Таратута вздохнул и пожал плечами:
— А откуда же я достану сто сорок?
— Одолжите. Соберите. Это уж надо быть… я просто не знаю кем, чтоб не суметь в Одессе достать сто сорок рублей. Ну ладно, ну, пожалуйста, доложите девяносто, чтоб у вас было ровно двести пятьдесят. Это как раз на самолет до Вены и на обмен валюты… Договорились?
— Опять двадцать пять за рыбу деньги! — еще нахальнее, чем прежде, сказал Таратута и даже позволил себе язвительную улыбку. — Я уже сказал вам — никаких денег я доставать не намерен. Хотите — доплачивайте за меня, не хотите — не доплачивайте.
— Хорошо, — после паузы, тихо, все еще тяжело дыша, сказал Василий Иванович. — Хорошо! — не своим голосом закричал он в припадке сумасшедшего, отчаянного восторга, с которым бросаются голой грудью на колючую проволоку, с которым прадеды его, прасолы, обжулив хмельного бедолагу, рвали черными пальцами рубаху на потной груди, бросали шапку оземь и топтали ее сапогами. Это второе «хорошо» Захарченко прокричал так громко, что за дверью, в приемном зале, откуда все время доносился глухой и ровный, как из предбанника, гул, наступила мгновенная тишина. — Хорошо! — в третий раз, азартно блестя бессмысленно-прекрасными глазами, сказал Василий Иванович. — Идите собирайтесь. Поезд в Москву отходит в двадцать два пятнадцать. Билеты вам доставят прямо в гостиницу. Завтра, по приезде в Москву, вам следует… Впрочем, я скажу инструктору — он вместе с билетом передаст вам памятную записочку — что, где, когда… Вот и все, до свиданья, идите! — Он сгорбился, обмяк, опустил сразу погасшие глаза и почти попросил: — Идите! Идите, чтоб я вас больше не видел.
Таратута встал, потоптался на месте, оглядел кабинет Василия Ивановича и, вспомнив рассказ месье Раевского, спросил:
— Между прочим, вы не знаете — а что здесь, в вашем помещении, было до революции?
Не поднимая глаз, Василий Иванович Захарченко ответил скорбно и глухо:
— Здесь — был всегда сумасшедший дом!
Итак, он уезжает.
И это не придремалось, не причудилось, не пригрезилось. Дальняя дорога, как Валя-часовщик, перешла из сна в явь, и вот она лежала на столе в конверте — дальняя дорога, шестерочка пиковая, билет на скорый поезд Одесса — Москва, отправление третьего октября, в двадцать два пятнадцать, пятый купейный вагон, место одиннадцатое, нижнее.
И вещи, уже готовые тронуться в путь, стояли рядком на незастеленной постели — чемодан, перехваченный ремнем, вещевой мешок и авоська, нейлоновые ручки которой Таратута благовидно обмотал и стянул носовым платком.

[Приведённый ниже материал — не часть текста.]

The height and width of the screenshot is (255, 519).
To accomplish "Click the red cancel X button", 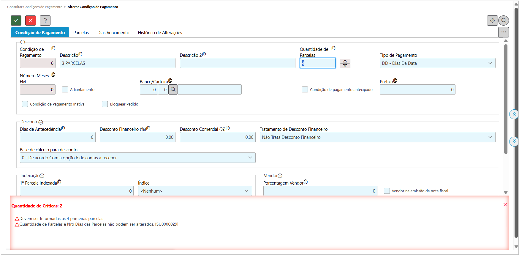I will (31, 21).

«Без авоськи — ни шагу! — подумал он. — Еще ни один советский человек, сколько бы чемоданов он с собою ни вез, не сумел обойтись без авоськи!»
Билет на поезд вместе с памятной запиской, составленной инструктором ОВИРа, принесли ему в гостиницу уже в полдень.
На то, чтобы уложить вещи, понадобился час, — он, кстати, большую часть этого времени потратил на то, чтобы хоть как-то замести следы вчерашней вальпургиевой ночи и разыскать под креслами и диваном раскатившиеся с опрокинутой доски шахматные фигурки. Одну белую пешку он так и не нашел. Жаль пешку! Прощай, пешка!